Texte extrait:

Taux négatifs : quand le libéralisme viole ses propres principes

mardi 3 septembre 2019

Chronique stratégique du 3 septembre 2019 (pour s’abonner c’est PAR ICI)

Alors que le « tsunami financier », annoncé par Jacques Cheminade lors de la présidentielle de 2017, se profile à l’horizon, le système « libéral » de la mondialisation financière semble prêt à tout pour se sauver – quitte à agir à l’encontre de ses propres principes, notamment en spoliant les épargnants.

Données de l'exercice:
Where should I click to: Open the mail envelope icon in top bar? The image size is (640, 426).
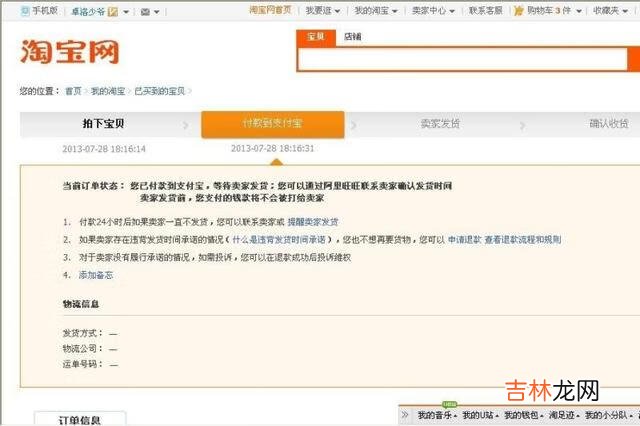146,11
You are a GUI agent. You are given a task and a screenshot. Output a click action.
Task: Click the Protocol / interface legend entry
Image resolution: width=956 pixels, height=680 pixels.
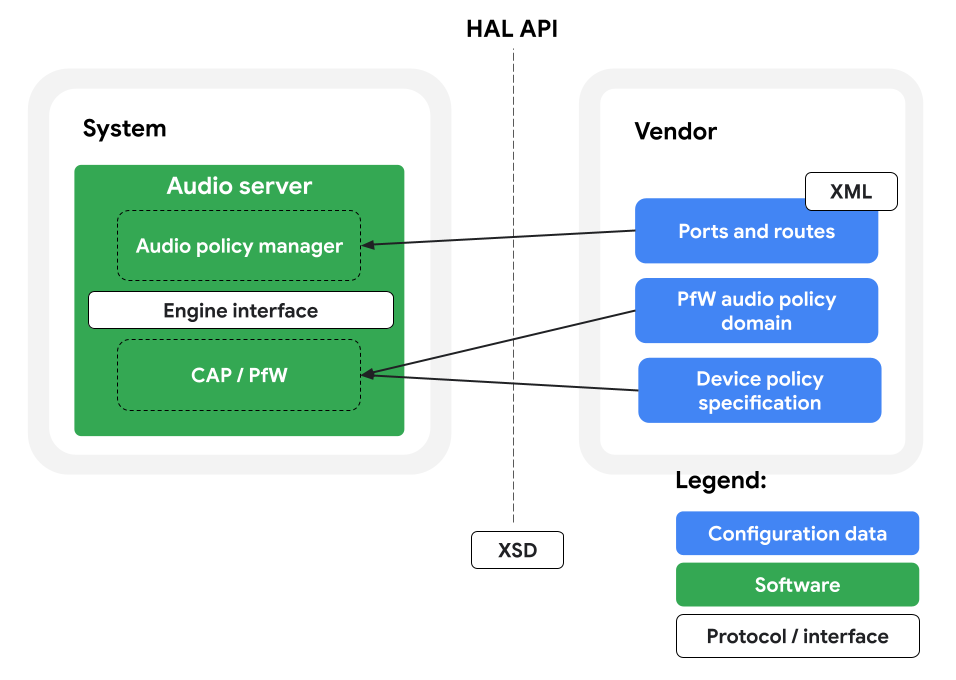797,636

Tâches à réaliser:
A: Pourriez-vous reproduire à l'identique les entrées, de la ligne contenant « You are a GUI » jusqu'à la fin des entrées comprise, sans les images ?
B: Pourriez-vous reprendre la chronique sur les taux négatifs et la poursuivre à partir de l'endroit où elle s'arrête ?
La chronique et les entrées n'ont aucun rapport entre elles.

Réponses par tâche:
A:
You are a GUI agent. You are given a task and a screenshot. Output a click action.
Task: Click the Protocol / interface legend entry
Image resolution: width=956 pixels, height=680 pixels.
797,636

B:
Les turbulences se rapprochent. Le mois d’août a vu s’accélérer le processus d’inversion des taux (c’est-à-dire lorsque les rendements des dettes d’État à long terme deviennent inférieurs à ceux à court terme). Comme le rapporte Reuters, les bons du Trésor américain à 30 ans ont atteint leur plus bas historique, et les taux d’intérêt à dix ans, qui sont très proches de ceux à 30 ans, sont passés en-dessous des taux à deux ans. « Il s’agit de l’inversion la plus importante (…) depuis 2007 », souligne l’agence de presse. Face à de tels signes annonciateurs d’une récession de la première économie mondiale, la panique a gagné les marchés, et les bourses ont dévissé.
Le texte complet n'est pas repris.